Le prime tracce storiche di un’attività subacquea umana datano dell’antichità egizia, con i templi di Thèdes.
Certi monumenti di piu’ di 5000 anni sono stati decorati con conchiglie d’ostriche.
Sembra anche che, cinque secoli a.C., il Re Serse si fosse servito di sommozzatori per ritrovare dei tesori sottomarini.
Ben presto l’apnea è utilizzata a dei fini militari.
Si trattava di nuocere alla flotta nemica facendo dei buchi nella carena delle navi o tagliando le cime d’ormeggio.

Alessandro il Grande fece costruire, nel 325 a.C., uno strumento che potrebbe essere considerato l’antenato della “Campana” sottomarina.
Si trattava di una botte a tenuta stagna, aperta da una sola parte, la quale, una volta immersa in acqua, imprigionava una bolla d’aria. Questa botte fu chiamata “Colympha” e divenne, per quanto ne sappiamo, il primo strumento d’osservazione subacquea.

Nel Mediterraneo, gli “Urinatores” avevano il compito di recuperare i carichi delle navi affondate ed erano utilizzati anche a dei fini militari.

In Giappone ed in Polinesia, delle giovani donne erano addestrate all’apnea su fondi anche di 30 – 40 metri per la raccolta di ostriche perlifere, conchiglie ed alghe.
Per vedere sott’acqua sembra che utilizzassero dell’olio di cocco che facevano sfuggire dalle labbra davanti agli occhi !

In India vi sono dei manoscritti del XVI mo Secolo con delle immagini che ci mostrano degli Uomini che vengono immersi in acqua in dei cassoni.

Nel 1500, Leonardo da Vinci disegna la prima forma di Boccaglio conosciuto, però troppo lungo per permettere ai polmoni di funzionare.

Nel 1531, un italiano, di nome Lorena, sembra abbia costruito una Campana per la ricerca di relitti, ma non restano tracce delle sue ricerche.

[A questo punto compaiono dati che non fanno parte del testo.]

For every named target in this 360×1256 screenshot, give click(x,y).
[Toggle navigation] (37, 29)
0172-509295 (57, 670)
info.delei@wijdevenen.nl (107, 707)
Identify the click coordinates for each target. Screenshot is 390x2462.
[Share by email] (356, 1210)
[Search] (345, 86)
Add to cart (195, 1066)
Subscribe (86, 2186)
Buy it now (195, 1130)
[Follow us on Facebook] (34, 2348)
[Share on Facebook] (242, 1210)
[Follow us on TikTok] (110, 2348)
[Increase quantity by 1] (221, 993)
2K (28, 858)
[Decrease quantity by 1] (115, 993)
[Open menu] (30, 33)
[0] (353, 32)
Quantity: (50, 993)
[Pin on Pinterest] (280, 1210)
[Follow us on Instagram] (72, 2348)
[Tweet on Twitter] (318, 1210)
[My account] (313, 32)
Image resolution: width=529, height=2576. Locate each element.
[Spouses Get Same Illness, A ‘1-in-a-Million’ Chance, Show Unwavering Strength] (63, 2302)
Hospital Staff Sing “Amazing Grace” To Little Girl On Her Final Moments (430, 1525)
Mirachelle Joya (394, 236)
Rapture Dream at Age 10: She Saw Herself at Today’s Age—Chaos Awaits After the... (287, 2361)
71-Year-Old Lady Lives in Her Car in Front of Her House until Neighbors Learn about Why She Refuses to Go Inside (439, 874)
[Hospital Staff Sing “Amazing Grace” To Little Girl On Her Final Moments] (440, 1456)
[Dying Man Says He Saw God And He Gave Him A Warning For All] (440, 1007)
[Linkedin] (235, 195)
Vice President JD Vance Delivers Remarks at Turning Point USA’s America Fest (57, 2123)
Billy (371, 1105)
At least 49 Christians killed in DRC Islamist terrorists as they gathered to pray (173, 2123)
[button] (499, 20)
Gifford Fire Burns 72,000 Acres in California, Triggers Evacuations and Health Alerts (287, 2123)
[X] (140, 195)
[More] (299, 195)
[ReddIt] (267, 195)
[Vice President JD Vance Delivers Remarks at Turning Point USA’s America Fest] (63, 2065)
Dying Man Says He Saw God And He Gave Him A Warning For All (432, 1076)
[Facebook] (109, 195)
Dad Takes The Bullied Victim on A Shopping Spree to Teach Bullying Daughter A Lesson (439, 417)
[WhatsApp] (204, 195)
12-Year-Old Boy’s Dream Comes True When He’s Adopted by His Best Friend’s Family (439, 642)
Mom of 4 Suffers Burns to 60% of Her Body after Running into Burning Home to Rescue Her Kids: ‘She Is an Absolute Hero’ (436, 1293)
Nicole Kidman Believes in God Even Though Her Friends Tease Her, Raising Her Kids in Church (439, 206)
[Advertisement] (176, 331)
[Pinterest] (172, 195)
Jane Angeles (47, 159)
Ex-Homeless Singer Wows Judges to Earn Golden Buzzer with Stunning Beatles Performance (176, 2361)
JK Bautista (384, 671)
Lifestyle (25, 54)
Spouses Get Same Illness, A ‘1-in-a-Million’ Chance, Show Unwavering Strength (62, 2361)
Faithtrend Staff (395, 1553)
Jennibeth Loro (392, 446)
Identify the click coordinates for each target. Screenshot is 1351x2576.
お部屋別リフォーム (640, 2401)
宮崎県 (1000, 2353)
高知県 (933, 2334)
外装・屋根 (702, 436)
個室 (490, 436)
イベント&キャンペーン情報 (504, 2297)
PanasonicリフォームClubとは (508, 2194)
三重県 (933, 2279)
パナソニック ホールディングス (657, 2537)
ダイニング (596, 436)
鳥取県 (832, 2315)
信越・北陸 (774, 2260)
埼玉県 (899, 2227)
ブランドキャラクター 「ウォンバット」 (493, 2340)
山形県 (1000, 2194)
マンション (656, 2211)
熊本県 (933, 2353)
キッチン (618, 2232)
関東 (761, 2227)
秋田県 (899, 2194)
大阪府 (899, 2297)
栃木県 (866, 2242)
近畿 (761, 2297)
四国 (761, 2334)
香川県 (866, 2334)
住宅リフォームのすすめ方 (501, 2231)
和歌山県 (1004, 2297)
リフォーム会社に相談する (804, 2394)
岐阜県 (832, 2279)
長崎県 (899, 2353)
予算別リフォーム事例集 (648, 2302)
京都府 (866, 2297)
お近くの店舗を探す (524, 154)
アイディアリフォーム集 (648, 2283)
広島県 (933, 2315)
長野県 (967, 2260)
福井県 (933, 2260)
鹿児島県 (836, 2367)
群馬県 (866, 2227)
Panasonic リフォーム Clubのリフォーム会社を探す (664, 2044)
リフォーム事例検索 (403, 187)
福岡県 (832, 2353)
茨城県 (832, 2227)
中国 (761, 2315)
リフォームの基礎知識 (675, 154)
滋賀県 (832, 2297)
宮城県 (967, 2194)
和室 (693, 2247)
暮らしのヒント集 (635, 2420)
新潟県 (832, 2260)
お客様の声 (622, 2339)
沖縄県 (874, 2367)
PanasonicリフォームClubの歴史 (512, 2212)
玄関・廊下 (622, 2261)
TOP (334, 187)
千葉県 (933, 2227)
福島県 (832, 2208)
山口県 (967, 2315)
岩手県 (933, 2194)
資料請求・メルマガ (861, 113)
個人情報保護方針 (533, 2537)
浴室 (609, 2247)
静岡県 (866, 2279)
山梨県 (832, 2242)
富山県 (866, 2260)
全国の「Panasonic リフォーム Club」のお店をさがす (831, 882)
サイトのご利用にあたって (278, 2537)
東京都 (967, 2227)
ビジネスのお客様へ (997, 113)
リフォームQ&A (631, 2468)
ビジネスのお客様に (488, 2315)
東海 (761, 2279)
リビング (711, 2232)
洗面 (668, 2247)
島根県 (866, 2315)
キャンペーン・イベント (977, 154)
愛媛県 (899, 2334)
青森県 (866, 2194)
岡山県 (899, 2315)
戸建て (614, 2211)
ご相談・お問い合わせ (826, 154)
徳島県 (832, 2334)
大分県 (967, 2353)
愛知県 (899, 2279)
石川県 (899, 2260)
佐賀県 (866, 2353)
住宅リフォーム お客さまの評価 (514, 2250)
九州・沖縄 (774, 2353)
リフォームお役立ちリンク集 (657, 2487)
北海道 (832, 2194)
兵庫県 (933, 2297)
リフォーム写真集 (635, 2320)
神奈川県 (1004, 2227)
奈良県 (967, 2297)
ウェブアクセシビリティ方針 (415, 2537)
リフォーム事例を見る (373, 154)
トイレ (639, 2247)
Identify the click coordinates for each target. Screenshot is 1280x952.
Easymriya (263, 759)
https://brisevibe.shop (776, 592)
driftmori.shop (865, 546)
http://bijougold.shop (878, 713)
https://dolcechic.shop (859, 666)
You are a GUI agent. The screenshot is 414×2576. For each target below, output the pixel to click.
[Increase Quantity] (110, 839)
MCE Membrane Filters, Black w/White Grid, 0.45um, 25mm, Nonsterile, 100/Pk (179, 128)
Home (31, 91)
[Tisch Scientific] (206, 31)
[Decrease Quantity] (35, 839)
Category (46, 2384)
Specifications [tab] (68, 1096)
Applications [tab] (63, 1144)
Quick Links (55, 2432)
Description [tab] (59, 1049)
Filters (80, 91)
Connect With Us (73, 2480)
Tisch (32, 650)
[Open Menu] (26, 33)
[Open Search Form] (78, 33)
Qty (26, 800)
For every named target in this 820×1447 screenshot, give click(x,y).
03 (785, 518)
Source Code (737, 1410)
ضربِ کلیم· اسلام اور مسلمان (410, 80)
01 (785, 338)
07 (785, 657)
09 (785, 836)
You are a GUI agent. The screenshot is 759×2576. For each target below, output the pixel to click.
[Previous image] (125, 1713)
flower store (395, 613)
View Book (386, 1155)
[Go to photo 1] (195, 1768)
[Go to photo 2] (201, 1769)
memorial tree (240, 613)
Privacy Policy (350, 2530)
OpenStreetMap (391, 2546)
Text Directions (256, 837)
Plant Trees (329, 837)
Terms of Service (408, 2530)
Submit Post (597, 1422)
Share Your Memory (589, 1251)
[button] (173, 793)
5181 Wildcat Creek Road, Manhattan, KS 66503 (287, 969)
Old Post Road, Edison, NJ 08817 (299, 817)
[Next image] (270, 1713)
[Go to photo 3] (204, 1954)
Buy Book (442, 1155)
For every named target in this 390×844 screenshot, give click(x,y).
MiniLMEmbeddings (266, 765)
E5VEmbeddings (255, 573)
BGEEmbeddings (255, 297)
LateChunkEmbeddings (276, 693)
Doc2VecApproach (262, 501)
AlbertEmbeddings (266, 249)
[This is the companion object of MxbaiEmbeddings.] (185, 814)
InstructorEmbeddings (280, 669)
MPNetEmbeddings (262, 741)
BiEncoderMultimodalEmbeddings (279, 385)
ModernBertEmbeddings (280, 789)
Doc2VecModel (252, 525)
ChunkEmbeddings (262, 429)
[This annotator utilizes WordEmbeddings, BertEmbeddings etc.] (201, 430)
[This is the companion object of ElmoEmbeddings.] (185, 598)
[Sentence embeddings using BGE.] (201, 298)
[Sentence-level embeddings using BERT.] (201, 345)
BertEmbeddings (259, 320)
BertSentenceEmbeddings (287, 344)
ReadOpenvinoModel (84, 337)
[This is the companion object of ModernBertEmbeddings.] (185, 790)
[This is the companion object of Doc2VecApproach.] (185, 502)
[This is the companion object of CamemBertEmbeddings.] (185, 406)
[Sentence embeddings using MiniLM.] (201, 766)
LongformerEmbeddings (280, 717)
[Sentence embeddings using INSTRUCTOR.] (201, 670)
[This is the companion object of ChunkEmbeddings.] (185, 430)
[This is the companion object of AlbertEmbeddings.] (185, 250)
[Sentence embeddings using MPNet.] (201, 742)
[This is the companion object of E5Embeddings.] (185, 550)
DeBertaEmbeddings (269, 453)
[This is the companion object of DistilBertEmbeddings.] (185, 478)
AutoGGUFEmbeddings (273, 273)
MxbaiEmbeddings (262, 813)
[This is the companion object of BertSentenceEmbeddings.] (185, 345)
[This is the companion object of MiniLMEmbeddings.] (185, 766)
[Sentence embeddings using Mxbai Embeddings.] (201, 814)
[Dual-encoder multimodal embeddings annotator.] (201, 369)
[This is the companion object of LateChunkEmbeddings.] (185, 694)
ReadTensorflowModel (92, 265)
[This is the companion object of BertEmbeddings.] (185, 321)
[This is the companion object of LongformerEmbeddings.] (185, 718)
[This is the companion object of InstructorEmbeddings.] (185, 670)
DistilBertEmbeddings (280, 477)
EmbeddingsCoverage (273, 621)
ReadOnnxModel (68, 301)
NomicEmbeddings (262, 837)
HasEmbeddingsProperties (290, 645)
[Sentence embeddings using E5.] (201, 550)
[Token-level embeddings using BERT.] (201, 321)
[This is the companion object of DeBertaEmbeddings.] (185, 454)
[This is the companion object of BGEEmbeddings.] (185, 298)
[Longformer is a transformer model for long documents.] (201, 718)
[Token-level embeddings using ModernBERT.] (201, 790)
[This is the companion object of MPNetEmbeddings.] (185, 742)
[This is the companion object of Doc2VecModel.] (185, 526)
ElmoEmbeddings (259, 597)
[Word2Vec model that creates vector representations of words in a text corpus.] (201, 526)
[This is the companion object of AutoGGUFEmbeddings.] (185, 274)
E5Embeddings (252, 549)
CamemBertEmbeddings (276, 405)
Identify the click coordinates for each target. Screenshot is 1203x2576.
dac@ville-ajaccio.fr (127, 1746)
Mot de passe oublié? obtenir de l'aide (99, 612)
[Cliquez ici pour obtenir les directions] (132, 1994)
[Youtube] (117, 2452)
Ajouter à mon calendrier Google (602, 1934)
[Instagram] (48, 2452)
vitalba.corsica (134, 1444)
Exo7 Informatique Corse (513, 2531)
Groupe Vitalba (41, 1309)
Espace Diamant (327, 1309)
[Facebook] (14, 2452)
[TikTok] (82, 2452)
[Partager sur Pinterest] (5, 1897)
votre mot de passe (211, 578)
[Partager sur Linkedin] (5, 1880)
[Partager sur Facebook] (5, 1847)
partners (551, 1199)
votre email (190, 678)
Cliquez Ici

Nel 1680, il Fisico italiano Borelli disegna un sacco di cuoio gonfiato d’aria, come un polmone artificiale, che il sommozzatore utilizzava per respirare grazie ad un tubo.
Inventa anche una scarpa palmata, forse la prima pinna.

Nel 1690, Edmondo Haley, l’astronomo, fabbrica una campana, ricoperta di piombo per resistere alla pressione, dove l’aria è rigenerata grazie a delle botti stagne che comunicano con essa tramite dei tubi di cuoio.
In occasione della prima prova, Haley si immerge con altri quattro uomini alla profondità di circa 15 metri.
E’ possibile per i sommozzatori di lasciare la campana grazie ad un casco alimentato da un tubo.
Questa campana fu utilizzata per dei lavori subacquei: costruzioni di ponti, dighe e moli.
Un certo Denis Papin propose, in quell’epoca, di inviare aria sotto pressione nella campana direttamente dalla superficie, ma dei problemi d’ordine tecnico rinviarono questa possibilità.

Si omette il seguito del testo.